In Figure 4, the frequency divider is short-circuited (i.e., N=1), and the tracking characteristics of the circuit are observed by the instrument. The low-frequency characteristic tester is used as a sweep signal generator, and its output signal is added to the tested circuit instead of the sensor signal fi, and at the same time added to its own input end to observe and adjust the sweep rate. The spectrum of fi and fo is analyzed by a dynamic analyzer and the tracking of the two signals is observed at the same time. The sweep frequency range is set to 200Hz~20kHz, and the sweep rate is full-scale 1.5 seconds to perform circuit function test. The results are shown in Table 1. The obvious error of the first point is that the sweep signal returns to 0 at 20kHz instantaneously, and the discharge of the filter capacitor cannot keep up. This phenomenon does not occur during manual scanning, and there is no such mutation during actual measurement. This sweep speed is equivalent to 20kHz/1.5s=13.3kHz.

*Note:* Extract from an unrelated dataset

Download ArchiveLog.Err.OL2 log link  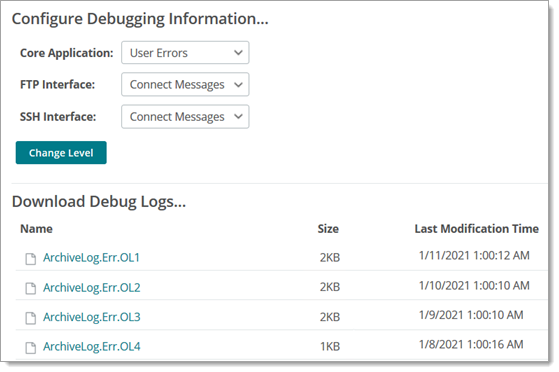pos(92,287)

It can be seen that the frequency tracking performance of the circuit is excellent.

This circuit system has been successfully used in a speed control system with winding characteristics. It has the characteristics of low price, easy production, high signal detection accuracy, and convenient grading. It can be widely used in occasions where the controlled signal frequency changes in a large range and at a high speed.